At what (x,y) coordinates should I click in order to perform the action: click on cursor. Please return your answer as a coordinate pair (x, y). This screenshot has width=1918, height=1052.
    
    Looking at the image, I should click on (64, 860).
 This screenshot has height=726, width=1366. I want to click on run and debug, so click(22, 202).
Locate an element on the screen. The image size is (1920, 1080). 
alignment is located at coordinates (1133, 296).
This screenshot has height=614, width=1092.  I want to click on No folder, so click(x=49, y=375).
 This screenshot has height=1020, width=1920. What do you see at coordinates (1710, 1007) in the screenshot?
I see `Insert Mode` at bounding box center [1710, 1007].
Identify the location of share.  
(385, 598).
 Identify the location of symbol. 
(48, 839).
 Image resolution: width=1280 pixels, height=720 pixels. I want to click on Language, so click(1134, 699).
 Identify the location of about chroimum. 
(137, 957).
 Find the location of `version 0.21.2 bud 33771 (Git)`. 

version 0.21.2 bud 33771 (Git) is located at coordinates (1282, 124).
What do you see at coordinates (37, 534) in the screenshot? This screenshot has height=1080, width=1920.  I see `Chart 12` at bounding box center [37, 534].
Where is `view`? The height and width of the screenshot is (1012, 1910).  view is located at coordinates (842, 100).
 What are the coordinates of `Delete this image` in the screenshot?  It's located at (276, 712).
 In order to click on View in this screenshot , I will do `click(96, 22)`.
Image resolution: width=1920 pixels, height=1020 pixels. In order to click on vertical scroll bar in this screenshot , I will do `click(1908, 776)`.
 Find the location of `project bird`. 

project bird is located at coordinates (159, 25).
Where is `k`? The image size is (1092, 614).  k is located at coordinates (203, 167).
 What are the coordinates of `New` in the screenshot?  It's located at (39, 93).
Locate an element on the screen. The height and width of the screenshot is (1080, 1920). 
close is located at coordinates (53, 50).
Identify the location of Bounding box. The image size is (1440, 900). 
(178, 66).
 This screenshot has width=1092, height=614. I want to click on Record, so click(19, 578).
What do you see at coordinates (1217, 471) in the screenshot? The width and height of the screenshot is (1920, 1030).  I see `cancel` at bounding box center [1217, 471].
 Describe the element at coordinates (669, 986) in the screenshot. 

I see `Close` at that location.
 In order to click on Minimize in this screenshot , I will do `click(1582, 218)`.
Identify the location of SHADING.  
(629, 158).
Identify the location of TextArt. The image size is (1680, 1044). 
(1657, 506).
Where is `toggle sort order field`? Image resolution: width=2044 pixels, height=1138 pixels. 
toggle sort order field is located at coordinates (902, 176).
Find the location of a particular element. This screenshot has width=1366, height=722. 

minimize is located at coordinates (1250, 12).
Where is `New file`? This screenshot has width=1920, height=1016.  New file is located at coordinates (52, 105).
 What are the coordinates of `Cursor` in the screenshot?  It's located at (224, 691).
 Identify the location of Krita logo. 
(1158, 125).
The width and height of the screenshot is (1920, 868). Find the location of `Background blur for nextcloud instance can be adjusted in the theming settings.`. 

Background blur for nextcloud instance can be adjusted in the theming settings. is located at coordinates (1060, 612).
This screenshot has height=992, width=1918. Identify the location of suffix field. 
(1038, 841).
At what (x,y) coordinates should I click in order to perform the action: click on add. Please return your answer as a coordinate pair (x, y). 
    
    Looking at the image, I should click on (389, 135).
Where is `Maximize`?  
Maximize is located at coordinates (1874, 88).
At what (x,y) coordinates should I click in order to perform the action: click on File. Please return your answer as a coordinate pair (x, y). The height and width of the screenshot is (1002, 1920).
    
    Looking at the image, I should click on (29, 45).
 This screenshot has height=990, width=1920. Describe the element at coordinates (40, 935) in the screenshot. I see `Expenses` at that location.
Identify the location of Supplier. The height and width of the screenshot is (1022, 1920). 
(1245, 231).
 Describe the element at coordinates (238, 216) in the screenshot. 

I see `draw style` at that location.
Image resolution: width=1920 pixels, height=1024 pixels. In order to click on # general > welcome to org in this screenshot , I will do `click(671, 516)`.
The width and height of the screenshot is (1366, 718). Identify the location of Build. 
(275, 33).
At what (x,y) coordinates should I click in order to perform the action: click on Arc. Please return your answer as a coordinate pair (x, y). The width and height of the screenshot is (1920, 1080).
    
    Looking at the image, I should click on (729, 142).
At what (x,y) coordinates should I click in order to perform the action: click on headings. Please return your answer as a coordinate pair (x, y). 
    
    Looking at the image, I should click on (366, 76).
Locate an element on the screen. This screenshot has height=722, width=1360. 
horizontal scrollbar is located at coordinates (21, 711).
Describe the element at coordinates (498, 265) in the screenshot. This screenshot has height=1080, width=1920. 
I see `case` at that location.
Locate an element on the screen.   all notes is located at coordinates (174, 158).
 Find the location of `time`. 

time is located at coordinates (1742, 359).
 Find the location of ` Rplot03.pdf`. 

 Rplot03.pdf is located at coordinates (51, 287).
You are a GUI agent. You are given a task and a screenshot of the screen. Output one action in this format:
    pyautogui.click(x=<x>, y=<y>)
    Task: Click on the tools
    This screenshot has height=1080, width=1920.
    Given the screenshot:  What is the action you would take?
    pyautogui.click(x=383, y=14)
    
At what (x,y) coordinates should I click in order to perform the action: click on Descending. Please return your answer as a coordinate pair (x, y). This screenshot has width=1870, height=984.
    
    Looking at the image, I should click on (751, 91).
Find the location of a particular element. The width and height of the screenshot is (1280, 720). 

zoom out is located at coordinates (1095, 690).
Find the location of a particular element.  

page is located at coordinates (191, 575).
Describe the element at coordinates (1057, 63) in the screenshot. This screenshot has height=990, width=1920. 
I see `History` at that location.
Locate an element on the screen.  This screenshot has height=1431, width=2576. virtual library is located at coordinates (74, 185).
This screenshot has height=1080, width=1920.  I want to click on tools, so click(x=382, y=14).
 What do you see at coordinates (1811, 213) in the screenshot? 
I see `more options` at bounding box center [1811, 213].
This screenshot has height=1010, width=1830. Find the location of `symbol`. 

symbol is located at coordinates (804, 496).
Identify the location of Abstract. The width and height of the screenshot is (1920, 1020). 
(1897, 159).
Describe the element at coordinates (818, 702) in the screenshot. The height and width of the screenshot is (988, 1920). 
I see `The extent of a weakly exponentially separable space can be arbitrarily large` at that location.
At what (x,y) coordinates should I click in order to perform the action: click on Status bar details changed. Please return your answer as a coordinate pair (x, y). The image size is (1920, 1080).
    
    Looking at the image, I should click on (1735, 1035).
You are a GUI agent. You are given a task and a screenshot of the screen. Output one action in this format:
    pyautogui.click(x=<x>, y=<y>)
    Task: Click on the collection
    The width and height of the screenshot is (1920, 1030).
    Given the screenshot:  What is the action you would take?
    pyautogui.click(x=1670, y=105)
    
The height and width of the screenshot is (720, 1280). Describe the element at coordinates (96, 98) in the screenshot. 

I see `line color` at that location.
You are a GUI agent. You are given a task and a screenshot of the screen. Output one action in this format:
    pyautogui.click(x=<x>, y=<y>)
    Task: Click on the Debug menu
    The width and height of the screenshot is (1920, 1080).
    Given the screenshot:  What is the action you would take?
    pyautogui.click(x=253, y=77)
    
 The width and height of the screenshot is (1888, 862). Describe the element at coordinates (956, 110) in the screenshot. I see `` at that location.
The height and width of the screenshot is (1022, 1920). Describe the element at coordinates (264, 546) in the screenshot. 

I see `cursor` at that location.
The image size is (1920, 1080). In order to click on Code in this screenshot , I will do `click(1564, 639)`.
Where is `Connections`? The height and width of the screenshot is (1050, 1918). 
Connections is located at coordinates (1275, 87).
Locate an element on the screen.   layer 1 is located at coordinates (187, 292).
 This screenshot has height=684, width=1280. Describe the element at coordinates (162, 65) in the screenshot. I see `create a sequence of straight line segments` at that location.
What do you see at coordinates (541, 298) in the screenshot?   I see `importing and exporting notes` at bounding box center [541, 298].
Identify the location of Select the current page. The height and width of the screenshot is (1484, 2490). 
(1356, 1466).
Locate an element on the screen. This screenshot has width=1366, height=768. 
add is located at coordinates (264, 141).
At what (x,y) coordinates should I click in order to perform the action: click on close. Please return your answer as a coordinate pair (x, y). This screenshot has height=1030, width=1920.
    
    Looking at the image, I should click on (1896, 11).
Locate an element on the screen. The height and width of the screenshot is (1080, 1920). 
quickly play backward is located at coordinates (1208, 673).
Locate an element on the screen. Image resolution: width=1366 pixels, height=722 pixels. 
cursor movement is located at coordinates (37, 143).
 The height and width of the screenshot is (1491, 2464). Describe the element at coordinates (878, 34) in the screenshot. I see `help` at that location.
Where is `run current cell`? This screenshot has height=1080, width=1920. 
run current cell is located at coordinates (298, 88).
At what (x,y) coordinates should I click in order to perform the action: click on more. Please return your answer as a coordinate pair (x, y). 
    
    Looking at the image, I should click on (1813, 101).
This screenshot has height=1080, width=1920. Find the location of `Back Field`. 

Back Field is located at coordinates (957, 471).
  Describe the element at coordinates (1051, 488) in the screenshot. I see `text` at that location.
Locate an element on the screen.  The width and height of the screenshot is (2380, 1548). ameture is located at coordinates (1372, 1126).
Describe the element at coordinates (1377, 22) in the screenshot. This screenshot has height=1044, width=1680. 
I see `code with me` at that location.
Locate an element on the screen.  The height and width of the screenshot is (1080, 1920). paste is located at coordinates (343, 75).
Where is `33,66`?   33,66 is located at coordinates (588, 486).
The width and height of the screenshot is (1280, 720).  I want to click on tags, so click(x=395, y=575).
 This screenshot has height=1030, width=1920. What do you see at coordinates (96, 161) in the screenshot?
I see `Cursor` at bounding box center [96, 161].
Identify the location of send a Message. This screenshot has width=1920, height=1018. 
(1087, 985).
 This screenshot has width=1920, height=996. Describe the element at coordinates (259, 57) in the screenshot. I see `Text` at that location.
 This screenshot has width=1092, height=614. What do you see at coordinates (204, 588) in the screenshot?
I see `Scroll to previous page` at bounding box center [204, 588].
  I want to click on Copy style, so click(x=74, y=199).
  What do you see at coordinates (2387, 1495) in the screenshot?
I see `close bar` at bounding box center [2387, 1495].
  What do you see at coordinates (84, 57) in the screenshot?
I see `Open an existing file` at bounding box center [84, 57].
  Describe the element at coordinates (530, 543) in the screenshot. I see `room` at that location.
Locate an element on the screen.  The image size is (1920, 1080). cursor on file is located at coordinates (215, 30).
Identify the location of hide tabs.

----

Written instruction:
Arrange the lines of the records above as a JSON list of strings, one string per line and blank lines omitted. Begin at the line that contains "coordinates (842, 100)." and stop after the line that contains "close is located at coordinates (53, 50).".

Written response:
[
  "Where is `view`? The height and width of the screenshot is (1012, 1910).  view is located at coordinates (842, 100).",
  " What are the coordinates of `Delete this image` in the screenshot?  It's located at (276, 712).",
  " In order to click on View in this screenshot , I will do `click(96, 22)`.",
  "Image resolution: width=1920 pixels, height=1020 pixels. In order to click on vertical scroll bar in this screenshot , I will do `click(1908, 776)`.",
  " Find the location of `project bird`. ",
  "project bird is located at coordinates (159, 25).",
  "Where is `k`? The image size is (1092, 614).  k is located at coordinates (203, 167).",
  " What are the coordinates of `New` in the screenshot?  It's located at (39, 93).",
  "Locate an element on the screen. The height and width of the screenshot is (1080, 1920). ",
  "close is located at coordinates (53, 50)."
]